Today in my Digital Culture class we discussed the idea of Cultural Lag which is defined as:
a condition of strain or maladjustment produced by the lagging of one of two corelating parts of culture behind the other. (Schneider, 1945)
An example of this would be privacy laws around data protection on the internet being passed years after the founding of the internet. The culture of privacy has lagged behind the culture of the internet.
Governments are trying to fix this lag with laws like the General Data Protection Regulation (GDPR) which was purposed in January 2012 (Voss, 2012) but took until 2018 to take effect. In taking 6 years to come into effect the lag has grown between what people and companies have been doing to protect user’s privacy and what the law says they should be doing.
Until 2018 anything that a company did was mostly up to them and their own business ethics. Now everyone is being held to a similar level of account. The questions now are, is the law accurate for the times? Is the law feasible? Is the law accomplishable? I attended a training recently for school leaders and one of the takeaways I had is that teachers need to ask if you can really access what they want to access in the way that they have planned to access it. In other words, will that assessment type actually access the skills, knowledge or understanding that you think it accesses?

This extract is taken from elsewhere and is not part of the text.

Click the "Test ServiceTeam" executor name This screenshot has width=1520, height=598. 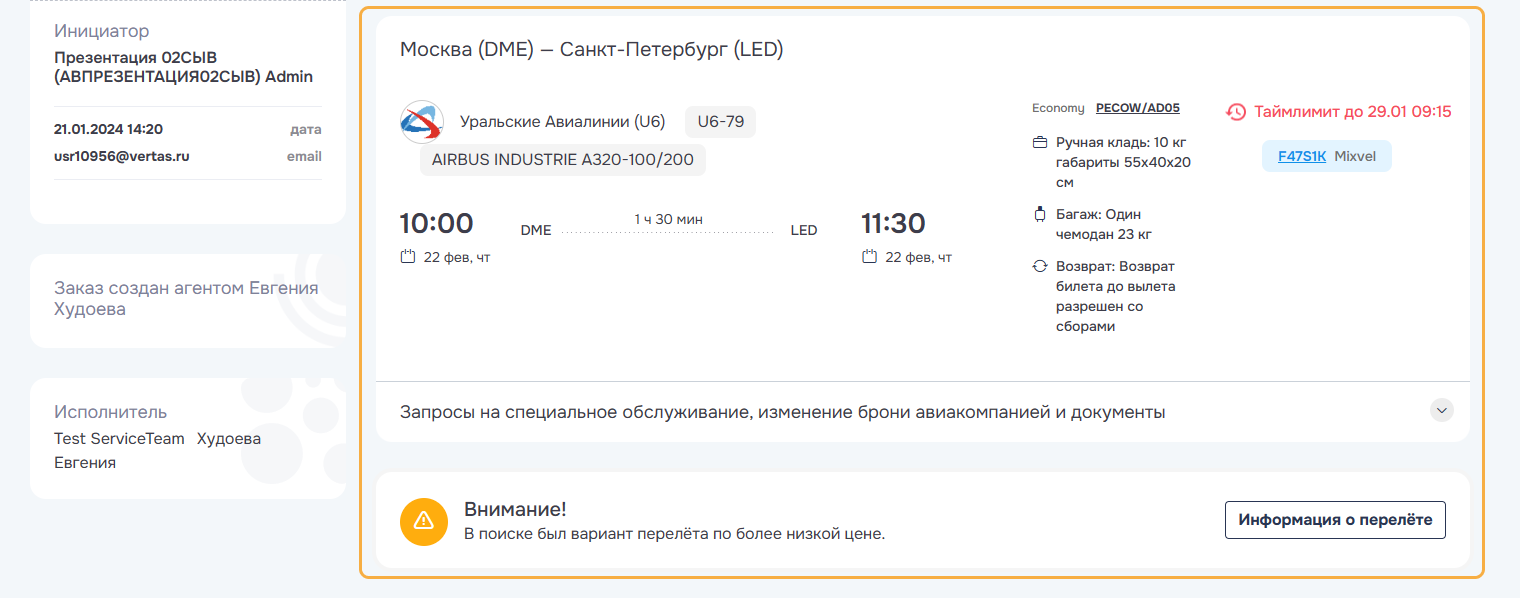coord(119,439)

I wonder if GDPR is truly able to do what it wants to do in the way it wants to do it or will it end up becoming so unmanageable and unreasonable that companies will be unable to function within the regulations.
I also wonder if GDPR is someone taking away the personal responsibility a user has to protect themselves online. Users have been told for years how their data will be used, but how many of them actually took the time to read the user agreement before clicking “accept”? As a person in a school who is responsible for creating student accounts, I do take the time to read them. Even before GDPR come into action many companies clearly stated how they used data and what data they collected. You simply had to read and make a decision for yourself.
The problem comes when people say but I have to click “agree” to use the service and I “want” the service but I don’t want them doing … with my data. Well, then you don’t use the service. You can’t have it both ways. The company clearly states (yes not always) how they use your data. Your “wants” are not the companies responsibilities.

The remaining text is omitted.